Reduction of bone marrow mesenchymal stem/progenitor cells pool and alteration of their osteogenesis potential caused by total body irradiation.
- Author:
Jie MA
1
;
Bin CHEN
;
Hong-Lan WANG
;
Jing LI
;
Ming-Xia SHI
;
Bing-Zong LI
;
Jian-Li HU
;
Chun-Hua ZHAO
Author Information
1. Center of Tissue Engineering, Institute of Basic Medical Sciences, Chinese Academy of Medical Sciences, School of Basic Medicine, Peking Union Medical College, Beijing 100005, China.

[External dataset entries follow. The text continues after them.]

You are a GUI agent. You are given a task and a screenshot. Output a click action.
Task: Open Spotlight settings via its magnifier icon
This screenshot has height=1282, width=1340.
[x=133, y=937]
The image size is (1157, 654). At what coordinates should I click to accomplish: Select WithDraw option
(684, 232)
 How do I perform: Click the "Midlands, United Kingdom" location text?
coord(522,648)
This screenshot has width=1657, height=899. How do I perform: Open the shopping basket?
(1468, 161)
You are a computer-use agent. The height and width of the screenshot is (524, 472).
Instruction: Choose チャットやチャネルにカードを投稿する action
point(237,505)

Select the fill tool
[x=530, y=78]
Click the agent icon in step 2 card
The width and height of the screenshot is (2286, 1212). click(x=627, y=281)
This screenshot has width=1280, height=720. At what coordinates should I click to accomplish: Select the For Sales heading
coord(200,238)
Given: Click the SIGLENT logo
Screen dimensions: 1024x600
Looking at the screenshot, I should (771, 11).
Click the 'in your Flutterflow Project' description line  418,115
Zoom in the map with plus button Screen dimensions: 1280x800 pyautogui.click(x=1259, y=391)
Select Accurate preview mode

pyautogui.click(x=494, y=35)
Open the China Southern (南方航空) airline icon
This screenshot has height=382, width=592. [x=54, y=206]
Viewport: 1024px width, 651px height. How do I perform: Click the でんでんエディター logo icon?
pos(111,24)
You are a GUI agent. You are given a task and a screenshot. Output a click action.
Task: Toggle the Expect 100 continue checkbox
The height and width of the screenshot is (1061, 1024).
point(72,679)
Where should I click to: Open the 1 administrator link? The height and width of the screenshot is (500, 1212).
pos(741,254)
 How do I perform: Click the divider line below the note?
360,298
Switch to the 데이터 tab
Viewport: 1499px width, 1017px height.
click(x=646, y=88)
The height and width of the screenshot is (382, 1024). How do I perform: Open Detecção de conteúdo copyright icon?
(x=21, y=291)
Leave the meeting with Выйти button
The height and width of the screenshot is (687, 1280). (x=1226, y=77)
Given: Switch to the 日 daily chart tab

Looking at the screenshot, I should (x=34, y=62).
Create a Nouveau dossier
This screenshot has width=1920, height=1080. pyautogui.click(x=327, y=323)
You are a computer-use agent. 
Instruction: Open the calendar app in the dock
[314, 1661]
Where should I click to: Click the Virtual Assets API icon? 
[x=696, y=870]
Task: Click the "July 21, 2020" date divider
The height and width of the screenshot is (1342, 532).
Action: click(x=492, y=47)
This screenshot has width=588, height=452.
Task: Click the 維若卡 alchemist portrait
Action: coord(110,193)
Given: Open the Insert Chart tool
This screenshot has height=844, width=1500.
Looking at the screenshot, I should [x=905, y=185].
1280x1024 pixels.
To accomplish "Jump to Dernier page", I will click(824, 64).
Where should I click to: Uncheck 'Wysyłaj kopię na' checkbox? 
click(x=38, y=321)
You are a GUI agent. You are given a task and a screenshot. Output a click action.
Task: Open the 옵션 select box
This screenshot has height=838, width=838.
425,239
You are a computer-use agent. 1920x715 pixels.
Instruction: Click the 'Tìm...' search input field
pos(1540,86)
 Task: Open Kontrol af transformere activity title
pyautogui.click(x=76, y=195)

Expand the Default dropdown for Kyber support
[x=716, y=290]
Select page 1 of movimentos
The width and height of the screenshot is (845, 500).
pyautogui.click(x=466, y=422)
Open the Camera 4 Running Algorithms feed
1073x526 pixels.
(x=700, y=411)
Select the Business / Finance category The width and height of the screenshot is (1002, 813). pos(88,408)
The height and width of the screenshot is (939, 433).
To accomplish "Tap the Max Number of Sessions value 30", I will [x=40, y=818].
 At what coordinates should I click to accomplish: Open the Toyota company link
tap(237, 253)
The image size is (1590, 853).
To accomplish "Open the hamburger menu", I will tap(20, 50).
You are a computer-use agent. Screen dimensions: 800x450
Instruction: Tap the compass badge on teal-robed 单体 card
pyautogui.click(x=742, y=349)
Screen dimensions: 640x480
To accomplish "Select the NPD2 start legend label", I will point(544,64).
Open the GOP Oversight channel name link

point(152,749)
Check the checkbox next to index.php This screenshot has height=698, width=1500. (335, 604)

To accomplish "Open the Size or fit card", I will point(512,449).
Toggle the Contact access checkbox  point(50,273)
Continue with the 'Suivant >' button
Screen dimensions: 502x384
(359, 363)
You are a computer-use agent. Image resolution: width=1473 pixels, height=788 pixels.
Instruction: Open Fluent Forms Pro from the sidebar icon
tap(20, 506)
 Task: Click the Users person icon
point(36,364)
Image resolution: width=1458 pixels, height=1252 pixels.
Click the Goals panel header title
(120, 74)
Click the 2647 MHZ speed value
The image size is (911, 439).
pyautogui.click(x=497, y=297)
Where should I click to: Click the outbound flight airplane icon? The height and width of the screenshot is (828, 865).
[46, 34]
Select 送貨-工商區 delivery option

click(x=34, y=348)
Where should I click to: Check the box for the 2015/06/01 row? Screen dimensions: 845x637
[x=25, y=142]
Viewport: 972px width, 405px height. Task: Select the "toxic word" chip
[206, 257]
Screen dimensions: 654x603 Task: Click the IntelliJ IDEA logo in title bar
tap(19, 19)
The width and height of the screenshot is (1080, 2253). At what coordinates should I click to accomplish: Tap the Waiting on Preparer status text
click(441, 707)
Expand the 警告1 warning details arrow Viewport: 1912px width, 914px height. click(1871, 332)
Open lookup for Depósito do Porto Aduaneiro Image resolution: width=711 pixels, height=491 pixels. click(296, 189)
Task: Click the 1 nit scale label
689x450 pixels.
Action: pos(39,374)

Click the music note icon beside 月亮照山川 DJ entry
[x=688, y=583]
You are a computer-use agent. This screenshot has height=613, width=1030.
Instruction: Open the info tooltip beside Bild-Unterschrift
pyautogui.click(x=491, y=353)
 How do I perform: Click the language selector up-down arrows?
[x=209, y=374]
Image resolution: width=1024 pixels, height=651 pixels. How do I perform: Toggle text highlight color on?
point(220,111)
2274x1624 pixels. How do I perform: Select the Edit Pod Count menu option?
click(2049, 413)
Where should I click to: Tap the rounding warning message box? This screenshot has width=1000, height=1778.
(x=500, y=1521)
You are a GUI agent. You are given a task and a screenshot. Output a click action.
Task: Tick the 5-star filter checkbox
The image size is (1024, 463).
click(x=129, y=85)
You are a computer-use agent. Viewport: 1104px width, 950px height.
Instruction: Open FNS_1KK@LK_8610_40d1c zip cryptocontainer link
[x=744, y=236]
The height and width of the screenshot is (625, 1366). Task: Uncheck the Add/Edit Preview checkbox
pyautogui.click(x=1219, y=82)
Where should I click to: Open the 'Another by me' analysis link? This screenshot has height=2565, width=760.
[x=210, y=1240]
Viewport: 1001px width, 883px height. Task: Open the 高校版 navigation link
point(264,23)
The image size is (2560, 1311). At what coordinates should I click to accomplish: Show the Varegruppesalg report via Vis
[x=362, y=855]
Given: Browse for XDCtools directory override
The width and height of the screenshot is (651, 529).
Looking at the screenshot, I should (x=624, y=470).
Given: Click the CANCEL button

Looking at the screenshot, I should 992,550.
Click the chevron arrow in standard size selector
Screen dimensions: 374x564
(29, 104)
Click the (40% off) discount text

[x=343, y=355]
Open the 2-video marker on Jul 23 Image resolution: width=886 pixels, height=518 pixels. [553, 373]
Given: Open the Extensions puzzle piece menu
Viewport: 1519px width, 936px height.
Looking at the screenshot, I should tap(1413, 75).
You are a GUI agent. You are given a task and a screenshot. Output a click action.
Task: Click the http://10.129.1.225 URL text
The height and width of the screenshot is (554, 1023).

- Publication Type:Journal Article
- MeSH:
Animals;
Bone Marrow Cells;
cytology;
radiation effects;
Colony-Forming Units Assay;
Dose-Response Relationship, Radiation;
Male;
Mesenchymal Stromal Cells;
cytology;
radiation effects;
Mice;
Mice, Inbred C57BL;
Osteogenesis;
radiation effects;
Whole-Body Irradiation
- From:
Journal of Experimental Hematology
2007;15(2):313-318
- CountryChina
- Language:Chinese
-
Abstract:
To investigate the effect of irradiation on the quantity and osteogenesis potential of BMMSCs and to explore the response of them in the irradiation stress and its contribution to long-term effects of radiation-induced bone and hematologic injury, a total body irradiation (TBI) murine model was adopted. The number of CFU-F and cell cycle profile of BMMSCs were analyzed at different time points before and after TBI. Osteogenic differentiation was evaluated by Von Kossa staining, expressions of osteogenesis-related genes and transcriptional coactivator with PDZ-binding motif (TAZ) were detected by real-time RT-PCR. The results showed that the number of CFU-F decreased greatly at day 28 after TBI. At day 3 after TBI, more cells entered cell cycle and the osteogenesis potential was greatly enhanced followed by recovery of cell cycle distribution and significant defect in osteoblast differentiation respectively, meanwhile the expression of TAZ was changed. It is concluded that TBI results in the reduction of bone marrow mesenchymal stem/progenitor cell pool and alters the osteogenesis potential of BMMSCs, which is related to the change of TAZ expression.